Frequent recalibration poses a significant challenge to the accuracy and reliability of current cuffless blood pressure (BP) monitoring devices, especially in long-term use. Here, we introduce a conformal and stretchable piezoelectric microsystem (CSPM) combined with a demographic-adaptive BP estimation model, enabling calibration-free, continuous BP tracking with accuracy comparable to cuff-based medical devices. The CSPM integrates an ultrasound transducer array for vessel diameter waveform recording and two pulse waveform (PWF) sensors with cavity-enhanced piezoelectric thin films for precise pulse wave detection, enabling simultaneous measurement of pulse wave velocity (PWV) and vessel diameter in the same localized vascular area.
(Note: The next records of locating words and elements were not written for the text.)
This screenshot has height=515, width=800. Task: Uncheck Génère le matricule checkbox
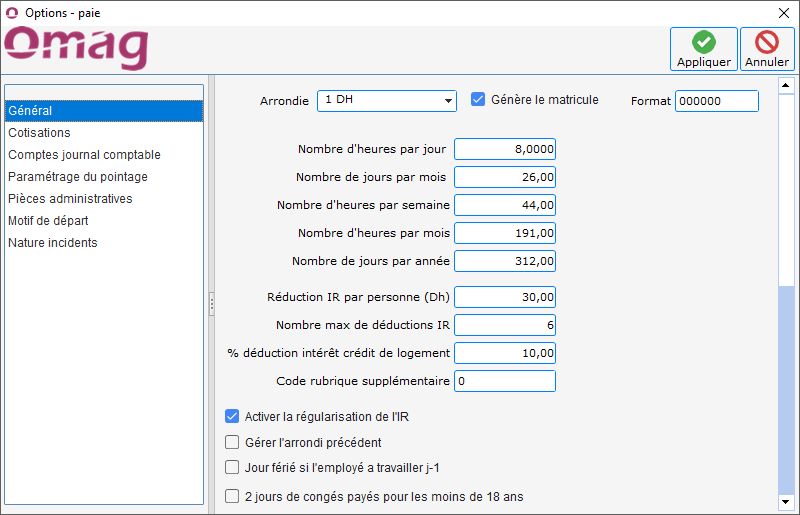point(478,99)
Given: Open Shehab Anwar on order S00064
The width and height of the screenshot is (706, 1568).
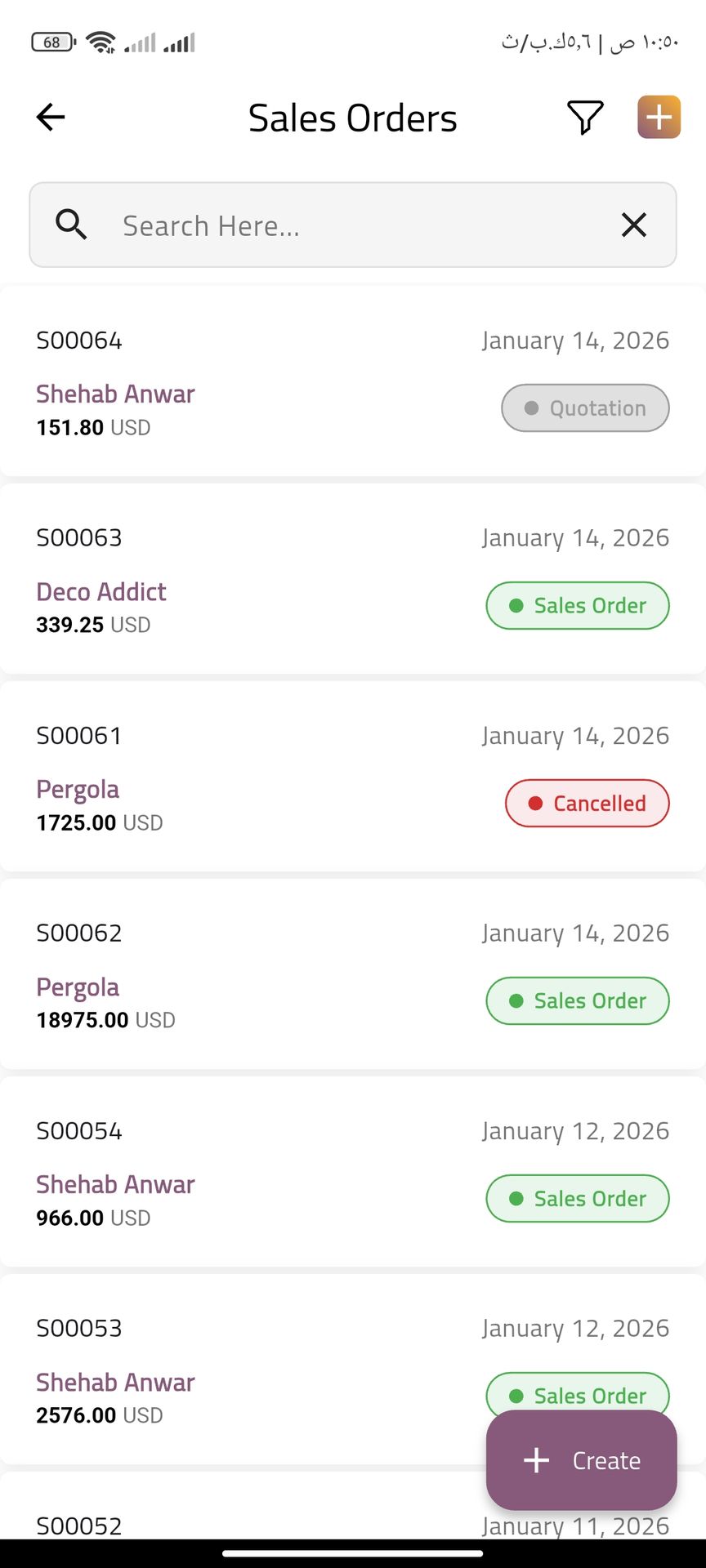Looking at the screenshot, I should click(115, 394).
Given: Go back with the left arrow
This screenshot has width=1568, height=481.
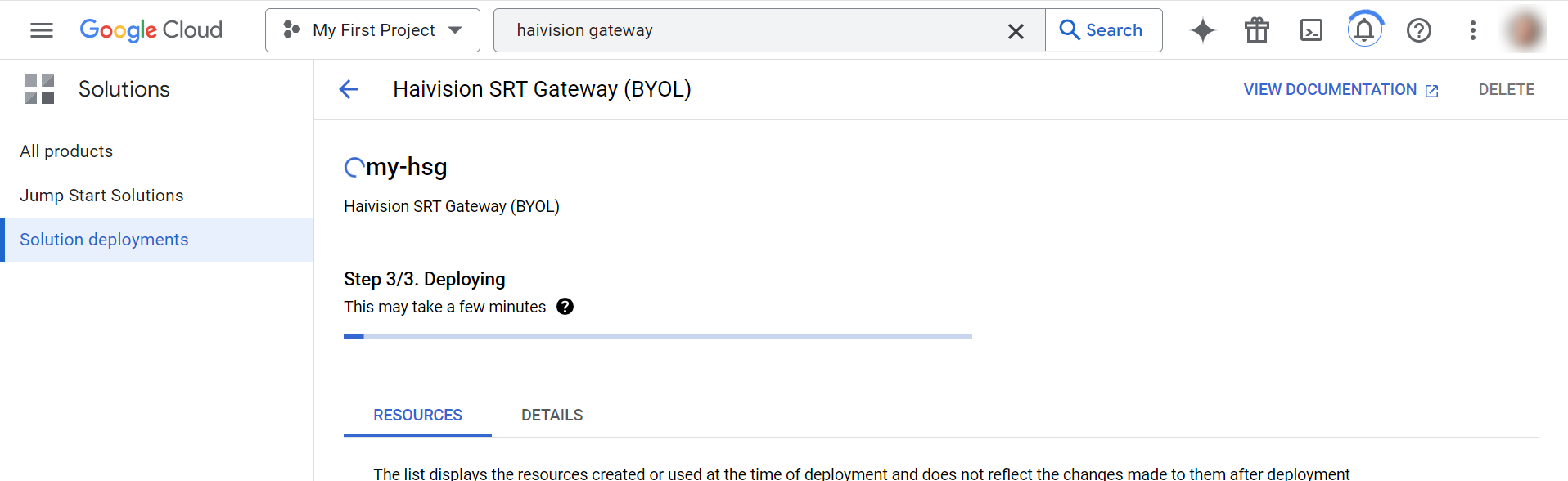Looking at the screenshot, I should click(x=349, y=89).
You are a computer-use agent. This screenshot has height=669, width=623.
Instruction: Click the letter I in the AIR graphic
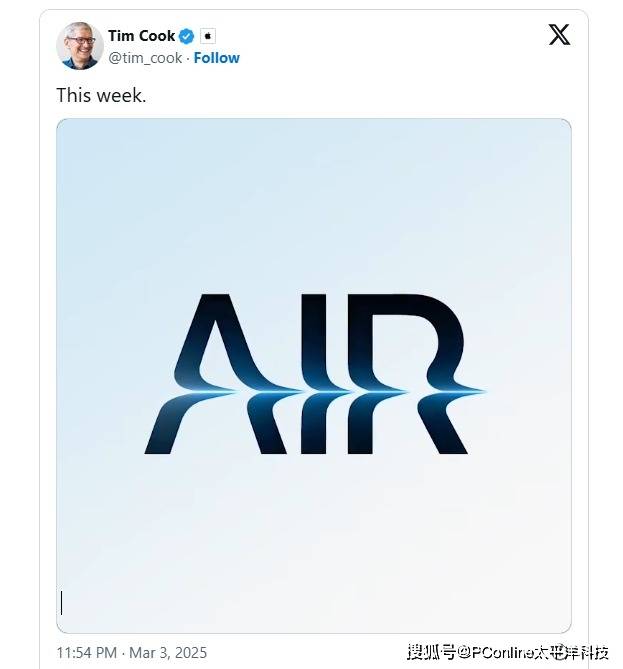click(x=317, y=374)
Leveraging real-time PWV and vessel diameter inputs, our BP algorithm employs a demographic feature learning module for broad population applicability and a time decay compensation strategy to address minor slippage and measurement shifts, enabling the acquisition of individual BP values without calibration. This innovation effectively addresses key challenges in population recalibration and multimodal integration, enabling stable long-term continuous BP tracking, achieving mean absolute errors of 5.22 mmHg for systolic BP and 4.57 mmHg for diastolic BP.
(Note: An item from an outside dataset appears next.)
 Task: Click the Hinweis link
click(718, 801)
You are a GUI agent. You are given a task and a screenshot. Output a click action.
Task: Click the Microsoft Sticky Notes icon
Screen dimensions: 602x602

Frequent recalibration poses a challenge to the reliability of cuffless blood pressure monitoring devices. Here, the authors introduce a conformal and stretchable piezoelectric microsystem combined with a demographic-adaptive model, enabling calibration-free, continuous BP tracking.

## Full-text entities

- **Diseases:** CSPM (MESH:C536383), hypertension (MESH:D006973), skin (MESH:D012871)
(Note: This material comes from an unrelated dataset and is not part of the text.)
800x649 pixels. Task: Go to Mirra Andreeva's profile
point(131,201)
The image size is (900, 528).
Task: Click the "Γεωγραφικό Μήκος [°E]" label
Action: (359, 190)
- **Chemicals:** PBS (MESH:D007854), silicone (MESH:D012828), PVDF (MESH:C024865), Cu (MESH:D003300), water (MESH:D014867), Agarose (MESH:D012685), Silbione (MESH:C109835), TE (MESH:D013691), calcein-AM (MESH:C085925), graphene (MESH:D006108), CSPM (-), silicon (MESH:D012825), dextran (MESH:D003911), PI (MESH:D010716), ethidium homodimer-1 (MESH:C018533), silicone rubber (MESH:D012826)
- **Species:** Homo sapiens (human, species) [taxon 9606]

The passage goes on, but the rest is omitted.